Big balls of fungi are cropping up across Quebec, to foragers' delight

·3 min read
Mélanie Greffard and her husband found this giant puffball in a corner of their backyard, near their children's wooden play structure. (Submitted by Mélanie Greffard - image credit)
Mélanie Greffard and her husband found this giant puffball in a corner of their backyard, near their children's wooden play structure. (Submitted by Mélanie Greffard - image credit)

Mélanie Greffard and her husband usually head out to a nearby forest or the Eastern Townships to forage for mushrooms. So the pair had quite the surprise when they stumbled upon a Calvatia gigantea — a giant puffball the size of two basketballs in their backyard near downtown Quebec City last week. It weighed in at nearly six kilograms.

"At first, it's almost kind of scary, like, 'What is this thing?'" Greffard said, laughing. "We were really impressed with how big it was."

Giant puffballs are large mushrooms, edible when fresh, that grow on grassy areas, often on lawns or fields. They typically appear in August and September, but puffballs the size of Greffard's are a rare find.

Greffard, who grew up in the countryside, credits her mother with getting her interested in mushroom-picking as a child. She said this discovery was pure luck.

"We're right in the heart of Quebec City … and nature is all around us. It's just right there, in our backyard," she said. "It's just really cool to see that."

Greffard found a puffball at the same spot last year, but it was in its "puffing stage," which is when the fungus begins to change colour inside and starts producing spores and is no longer edible.

So she was happy when she saw that this one was firm inside and "very nice and white," a sign it's still good to eat.

Submitted by Mélanie Greffard
Submitted by Mélanie Greffard

Greffald made two soups with the fungus, dehydrated parts of it and even gave some slices away to friends. But a week later, she still had some in her fridge.

The family finally ate the last pieces on Friday, fried in panko crumbs.

Greffard said she's not too sad it's finally gone, except for the mushroom soup still in her freezer.

"I'm getting a little bit of an overdose of mushrooms now," she said. "Our house smelled like mushrooms for 24 hours, I think, because we had to dry some in the oven."

Easy to identify

Robert Rebselj was also able to enjoy the giant fungus this year.

The Quebec City resident, who has been picking mushrooms for about 20 years, is usually the one in his household who finds puffballs. But this year, his girlfriend struck mushroom-gold.

She found a giant puffball in a city park that weighed about 3.5 kilograms. Rebselj said it was the biggest puffball he's ever seen.

"I was pretty impressed and a bit jealous too, because I'm supposed to be the mushroom picker here," he said.

Submitted by Robert Rebselj
Submitted by Robert Rebselj

Rebselj made a soup with the fungi, using a recipe he found online.

"I pretty much just chopped it all off, and I took the biggest pot we had for boiling, like for a corn-boil size," he said, "and pretty much almost filled it up."

"We're going to be eating it for, like, the next month."

Rebselj said puffballs have a similar flavour to the white button mushrooms commonly found in grocery stores but with a slightly nuttier or woodier taste.

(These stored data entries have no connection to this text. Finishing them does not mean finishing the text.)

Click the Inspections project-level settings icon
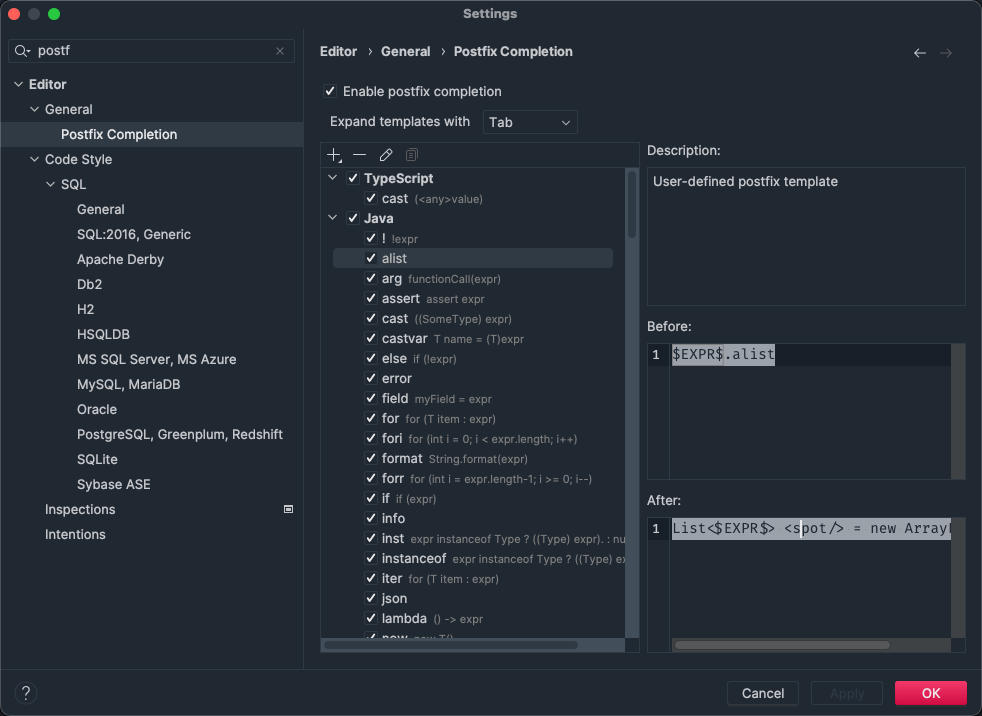The height and width of the screenshot is (716, 982). pyautogui.click(x=288, y=510)
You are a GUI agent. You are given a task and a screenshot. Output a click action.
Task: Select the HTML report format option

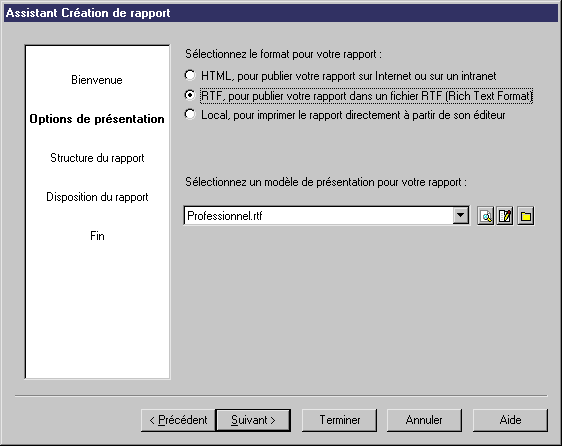(x=190, y=75)
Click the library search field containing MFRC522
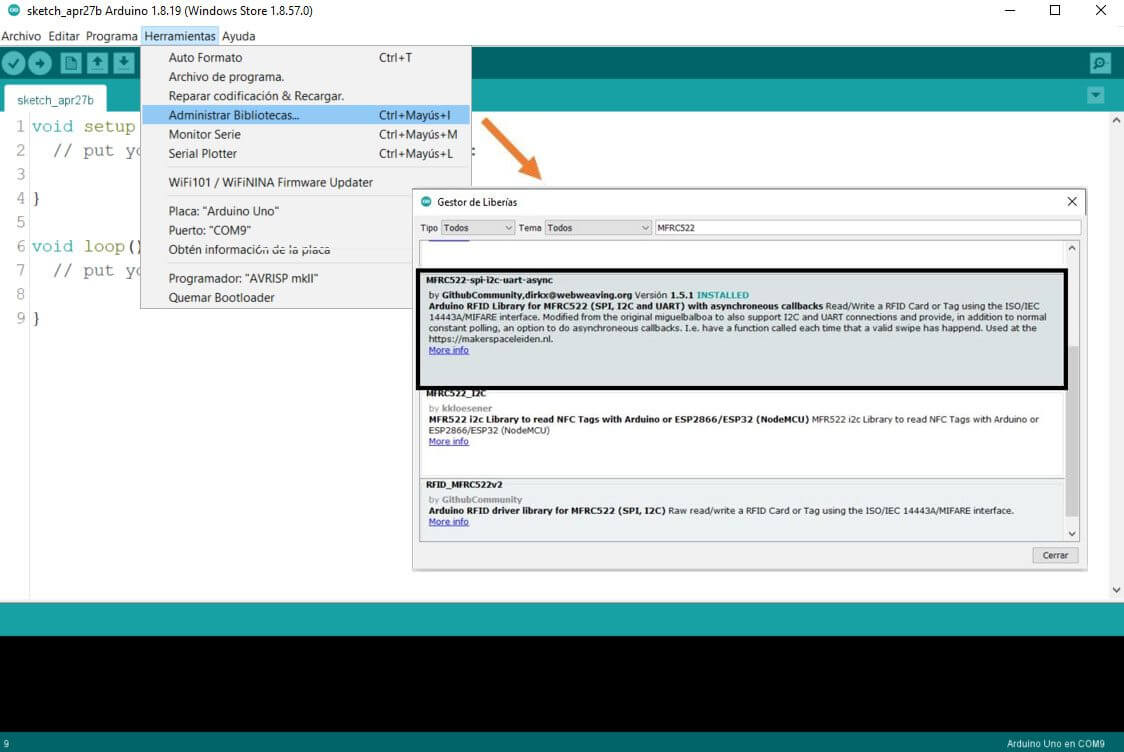 point(866,228)
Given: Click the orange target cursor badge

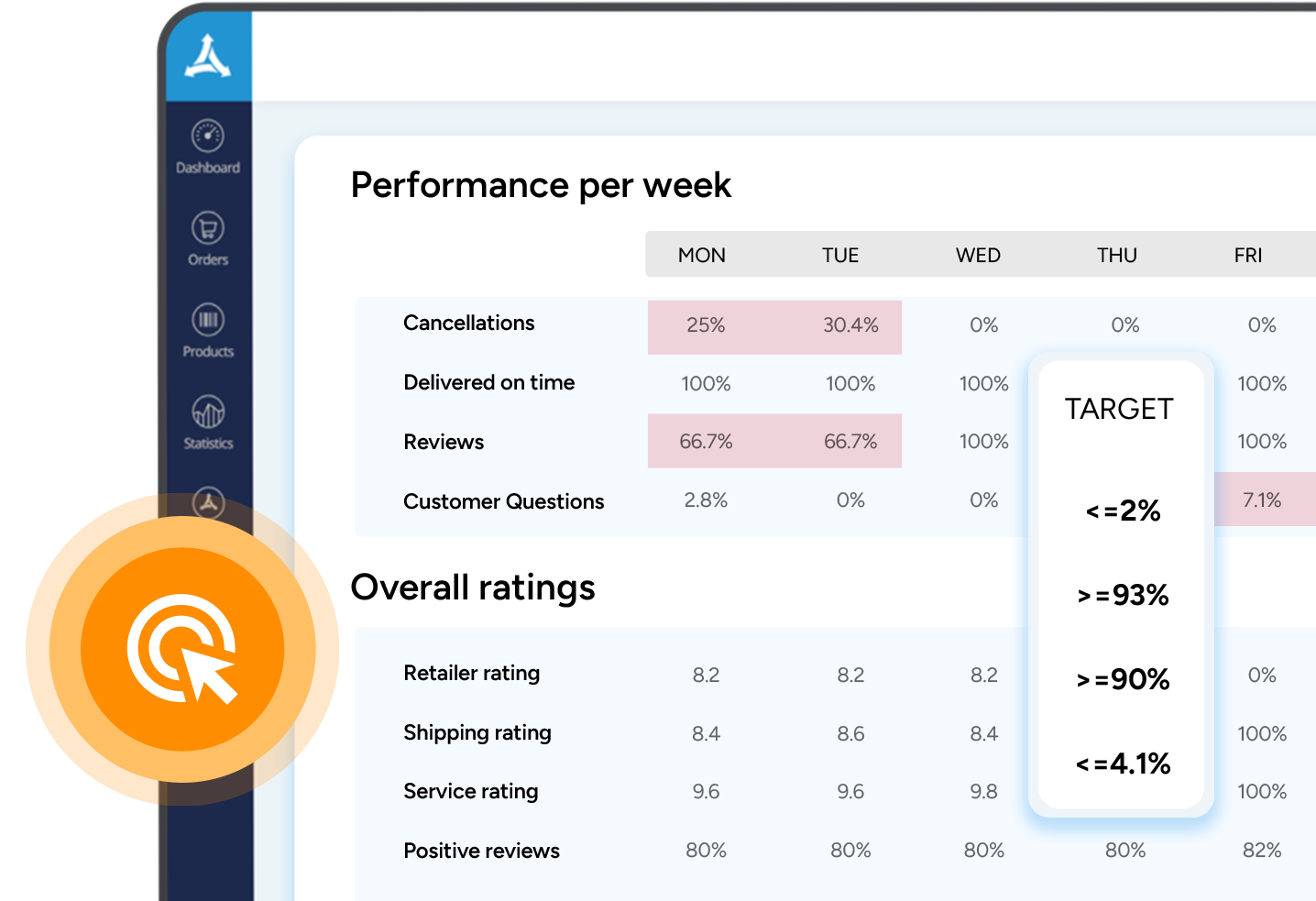Looking at the screenshot, I should click(x=182, y=649).
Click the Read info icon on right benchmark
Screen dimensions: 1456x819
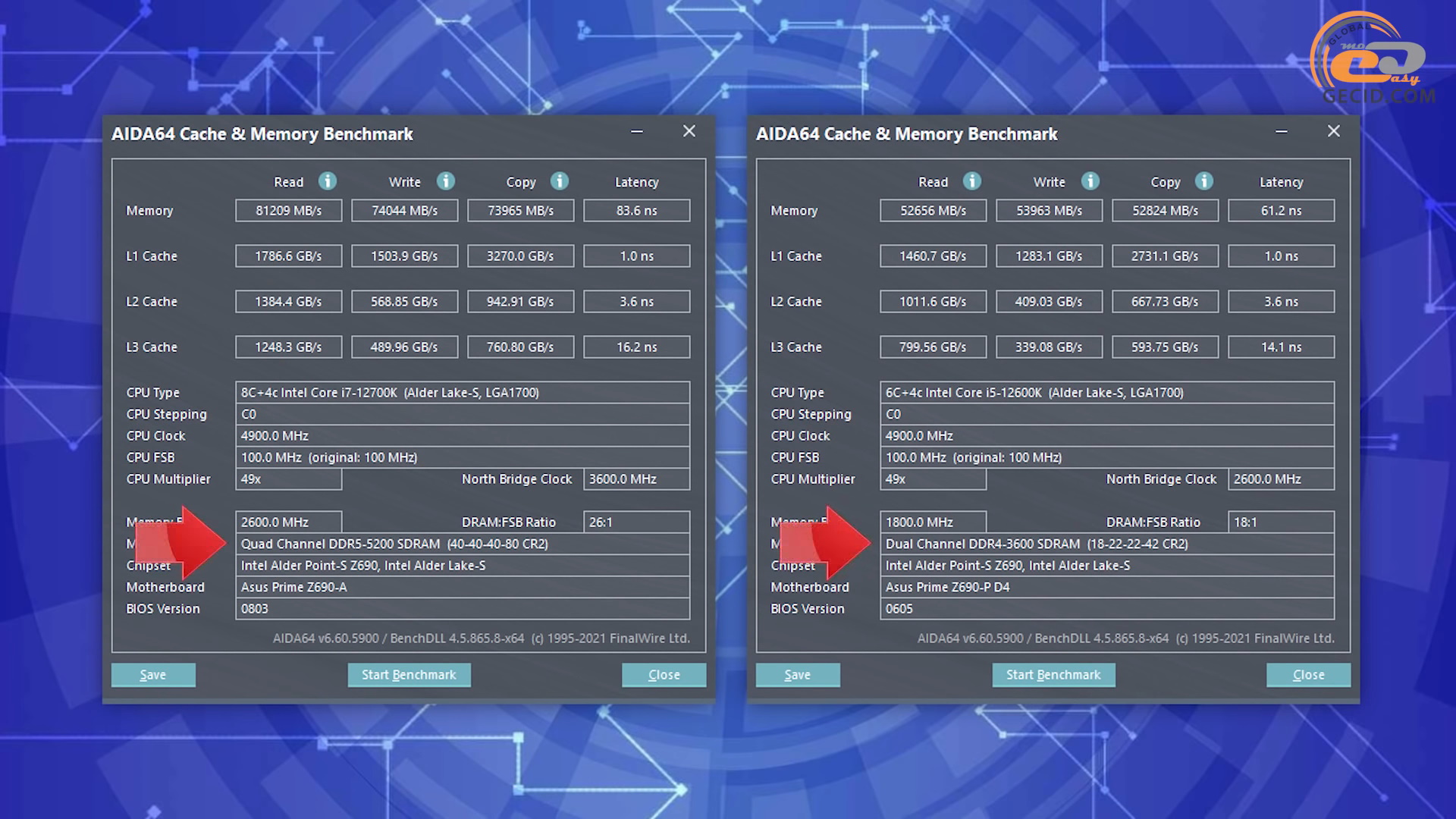click(971, 181)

He said their texture resembles soft tofu or marshmallows.

He said the giant fungi are a good mushroom for amateur pickers to look out for, because they are easy to identify and can't be confused with poisonous mushrooms.

And while he's keeping his best foraging spots a secret, Rebselj said the best place to find mushrooms is in mature forests.

But be warned, mushroom picking "gets addictive, and you want to learn about other ones," he said.

"It's a never-ending quest for knowledge as well because there are so many kinds and in so many different shapes."

Warning: While many wild mushrooms are edible, some are poisonous and can lead to severe illness or death. It is important to never consume a mushroom unless you are sure of what it is, and to consult an expert in case of any doubt. The Cercle des mycologues amateurs de Québec and the Cercle des mycologues de Montréal both offer identification services.